● **WHAT YOU NEED TO DO**:
Say how many lines in the material below hold the word "computer", and say nothing else.
★ ★ ★ ★ ★
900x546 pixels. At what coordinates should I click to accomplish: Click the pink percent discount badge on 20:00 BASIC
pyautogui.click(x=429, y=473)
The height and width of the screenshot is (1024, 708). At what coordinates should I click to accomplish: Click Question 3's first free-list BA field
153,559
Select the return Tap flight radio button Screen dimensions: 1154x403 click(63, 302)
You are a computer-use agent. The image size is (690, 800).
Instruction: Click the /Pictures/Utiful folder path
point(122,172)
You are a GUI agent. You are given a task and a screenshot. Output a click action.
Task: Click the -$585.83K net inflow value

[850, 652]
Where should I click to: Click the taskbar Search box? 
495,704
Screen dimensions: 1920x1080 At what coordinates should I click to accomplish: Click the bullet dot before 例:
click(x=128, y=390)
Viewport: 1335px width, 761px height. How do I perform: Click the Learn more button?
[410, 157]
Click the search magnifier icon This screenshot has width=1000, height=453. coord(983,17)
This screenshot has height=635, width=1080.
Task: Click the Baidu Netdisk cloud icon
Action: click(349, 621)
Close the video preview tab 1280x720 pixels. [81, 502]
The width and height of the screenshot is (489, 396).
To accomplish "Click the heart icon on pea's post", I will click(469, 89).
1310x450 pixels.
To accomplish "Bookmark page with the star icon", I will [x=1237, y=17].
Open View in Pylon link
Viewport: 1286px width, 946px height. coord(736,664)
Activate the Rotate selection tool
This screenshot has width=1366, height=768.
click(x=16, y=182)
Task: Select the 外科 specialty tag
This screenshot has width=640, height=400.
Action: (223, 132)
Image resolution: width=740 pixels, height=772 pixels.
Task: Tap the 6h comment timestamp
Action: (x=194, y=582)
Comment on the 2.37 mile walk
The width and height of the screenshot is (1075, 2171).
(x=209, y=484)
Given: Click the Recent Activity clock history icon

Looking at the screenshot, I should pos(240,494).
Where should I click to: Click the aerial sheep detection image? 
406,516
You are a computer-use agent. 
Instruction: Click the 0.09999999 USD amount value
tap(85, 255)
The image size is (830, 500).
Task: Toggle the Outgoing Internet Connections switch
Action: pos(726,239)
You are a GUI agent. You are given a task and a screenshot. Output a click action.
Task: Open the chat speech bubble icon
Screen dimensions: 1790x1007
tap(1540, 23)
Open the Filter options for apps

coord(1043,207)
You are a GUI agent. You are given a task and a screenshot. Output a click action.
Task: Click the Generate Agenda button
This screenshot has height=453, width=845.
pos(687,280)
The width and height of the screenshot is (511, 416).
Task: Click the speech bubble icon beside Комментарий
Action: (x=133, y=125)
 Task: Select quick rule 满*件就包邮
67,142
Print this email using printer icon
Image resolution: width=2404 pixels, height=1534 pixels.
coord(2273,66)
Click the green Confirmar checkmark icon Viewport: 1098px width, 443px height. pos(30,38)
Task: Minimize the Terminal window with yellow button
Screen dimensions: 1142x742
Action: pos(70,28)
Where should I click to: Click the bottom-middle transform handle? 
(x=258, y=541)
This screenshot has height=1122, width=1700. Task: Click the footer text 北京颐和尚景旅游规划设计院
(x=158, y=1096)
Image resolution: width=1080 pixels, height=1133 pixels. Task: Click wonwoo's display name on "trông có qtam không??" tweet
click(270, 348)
★ ★ ★ ★ ★
● **ANSWER TO THIS PROBLEM**:
2